Thread: BUG #1114: REVOKE done by non-privileged user claims success

The following bug has been logged online:

Bug reference:      1114
Logged by:          Oliver Elphick

Email address:      olly@lfix.co.uk

PostgreSQL version: 7.4

Operating system:   Debian Linux

Description:        REVOKE done by non-privileged user claims success

Details:

When REVOKE is used on an object for which the current user does not have
GRANT privilege, the operation fails but "REVOKE" is returned as if it had
succeeded:

  $ psql -U fred template1
  template1=> revoke create on schema public from public;
  REVOKE

(NB: this web interface at http://www.postgresql.org/bugform.html could do
with Pg version options for 7.3.6, 7.4.1 and 7.4.2).

"PostgreSQL Bugs List" <pgsql-bugs@postgresql.org> writes:
> When REVOKE is used on an object for which the current user does not have
> GRANT privilege, the operation fails but "REVOKE" is returned as if it had
> succeeded:

Looking at the code, this seems to be intentional, because the privilege
check is not made for revokes only for grants:

        if (stmt->is_grant
            && !pg_class_ownercheck(relOid, GetUserId())
            && pg_class_aclcheck(relOid, GetUserId(),
                                 ACL_GRANT_OPTION_FOR(privileges)) != ACLCHECK_OK)
            aclcheck_error(ACLCHECK_NO_PRIV, ACL_KIND_CLASS, relvar->relname);

Peter, do you remember why you did it that way?
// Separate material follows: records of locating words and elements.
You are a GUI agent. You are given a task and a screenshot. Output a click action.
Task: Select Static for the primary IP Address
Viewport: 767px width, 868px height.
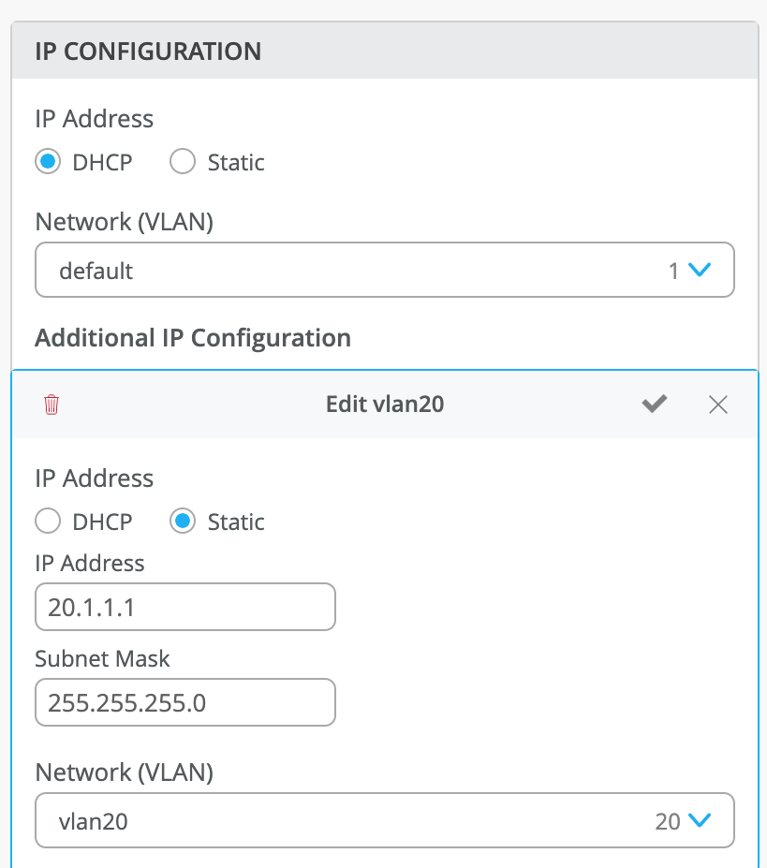(183, 162)
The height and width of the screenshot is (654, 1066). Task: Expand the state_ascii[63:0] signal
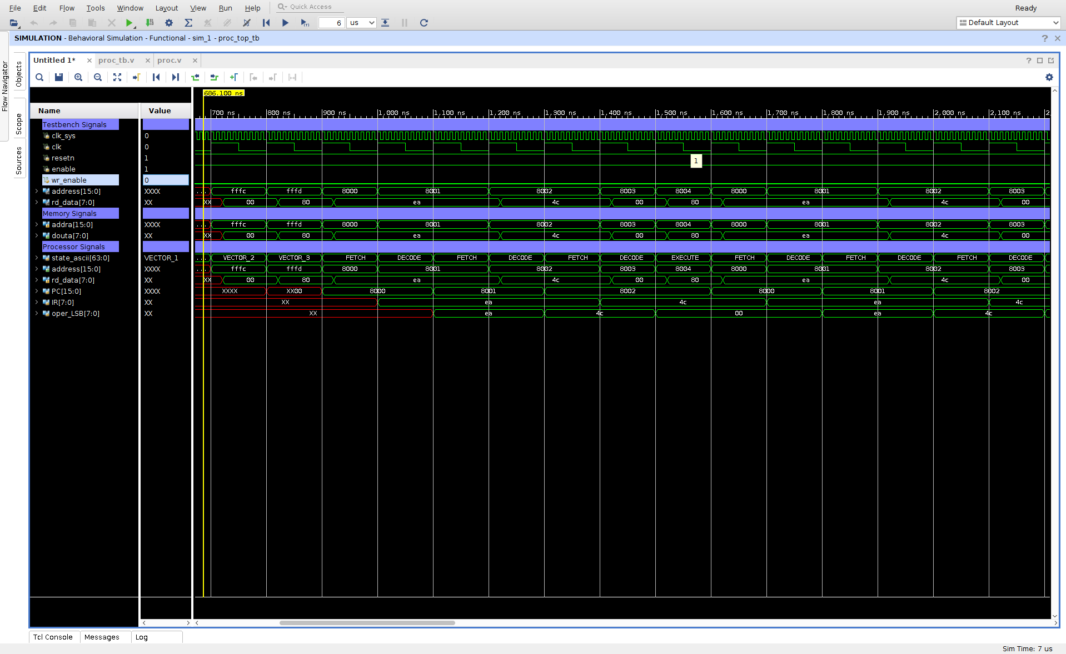[37, 258]

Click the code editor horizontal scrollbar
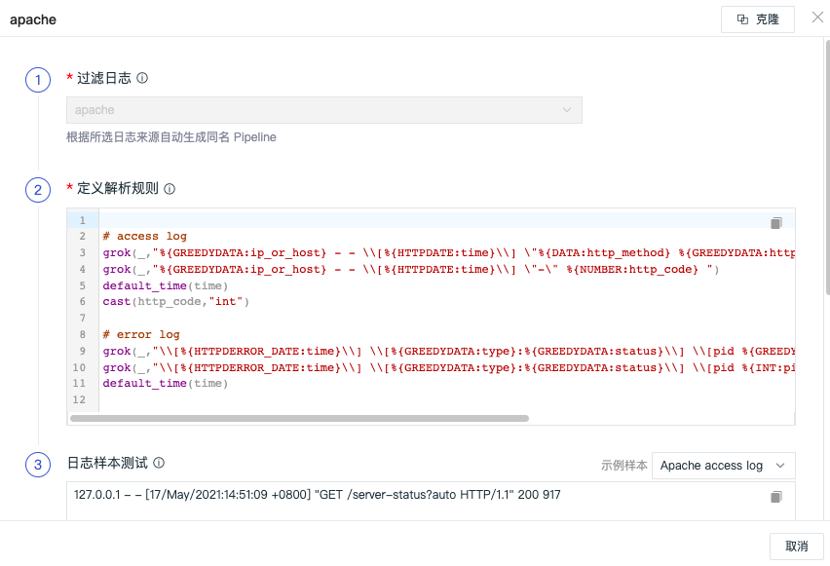(x=299, y=418)
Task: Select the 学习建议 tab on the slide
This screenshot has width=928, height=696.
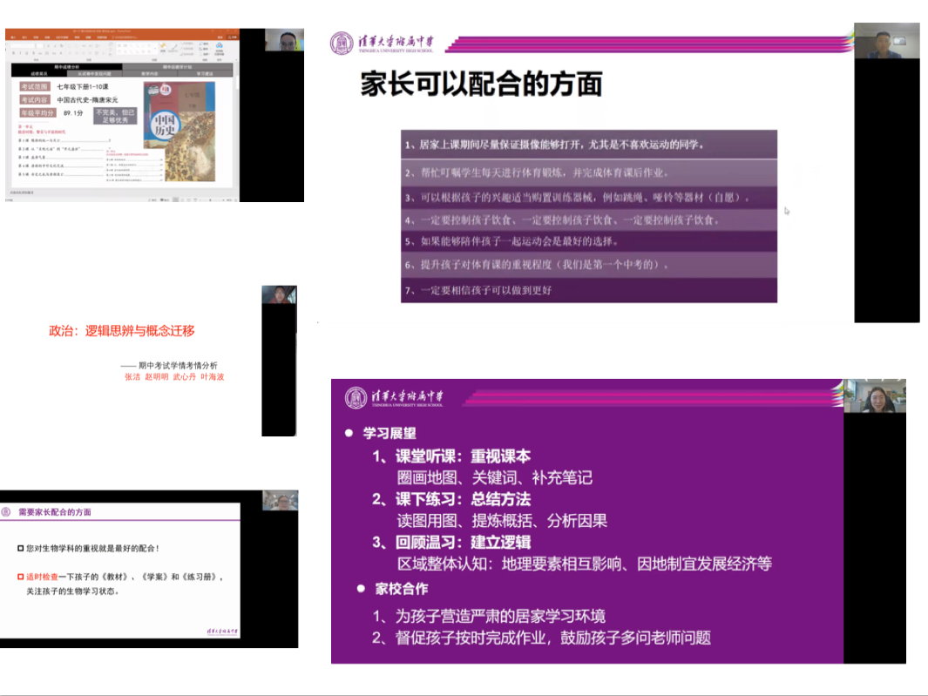Action: point(205,74)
            regards, tom lane

Tom Lane wrote:
> Looking at the code, this seems to be intentional, because the
> privilege check is not made for revokes only for grants:
> Peter, do you remember why you did it that way?

I'm not really sure right now.  It doesn't really make sense, does it?
Certainly, the SQL standard requires a privilege check on revoke.